Collecting concert tickets at will call, I became Mr. Orange. I have been drop kicked as the following persons at various venues:  Jack Klieg, Mr. Hans, Jack Alleno, Jack Zees, and Jackowens.

When I retired from the FBI after 30 years as an agent, I was not worried about a bureaucratic snafu in the paper work until I noted the name on the retirement documents:  Jack Owens.  Jack Owens?  Who in the heck is he?


10 thoughts on “What’s In A Name?

  1. Hey Jack, I can relate. I am frequently assumed to be female. One voter told a friend, I don’t know Ashley Curry, but I voted for her. At least I got some of the female votes because of the confusion.

    Once after a late arrival at Quantico, I walked into a dorm room with a young female agent preparing for bed. I said hello and thought this must be the “new bureau”. She did not find that humorous and kicked me out. I went back to the desk and finally was assigned another room.

    Enjoy hearing more stories

    Liked by 1 person

  2. Jack, I truly empathize about the mangled name. As I progressed each year in grade school my teachers often called me Helen. I have no idea why since I only got into a bit of trouble in each grade. Surely they didn’t mean ‘hellion’!? Shirley

    Sent from my iPad



  3. Well, I wasn’t that particular young female agent, but I WAS in NAC 78-15 with Ashley! (). As for you, Jack, I always thought of you as Gary. Gary Owens. I just realized that Gary Owens was the announcer on Laugh In…anyway, nice to know you both :-).


  4. I feel your pain. Recently, on a business call, I was asked to repeat my name.

    It’s “Jay”.

    “Jane?” asked the lady on the other end. Typically, I’m especially polite and professional on calls, but this was just ridiculous.

    “Do I sound like a Jane?”

    A mild, less than genuine apology followed.
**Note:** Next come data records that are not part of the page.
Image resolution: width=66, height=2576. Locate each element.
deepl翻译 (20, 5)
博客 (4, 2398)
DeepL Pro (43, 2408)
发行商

Most often I get “Jake?”, like I snuck in a stealth “K” sound. I get junk mail for James O. Thompson. Have no idea what my middle name is there. Also, inexplicably, “James Miller”.

    I don’t mumble. I don’t stutter. I enunciate. People are “lazy listening,” as I call it.


    1. Hi Jay. You have my complete sympathy and understanding. I also say to myself: I did not number or stutter. I speak clearly. Still my names gets thrown into a mental and verbal meat grinder. The most common is Owen instead of Owens. I have friends who’s last names are Owen, and they are called Owens. What to do?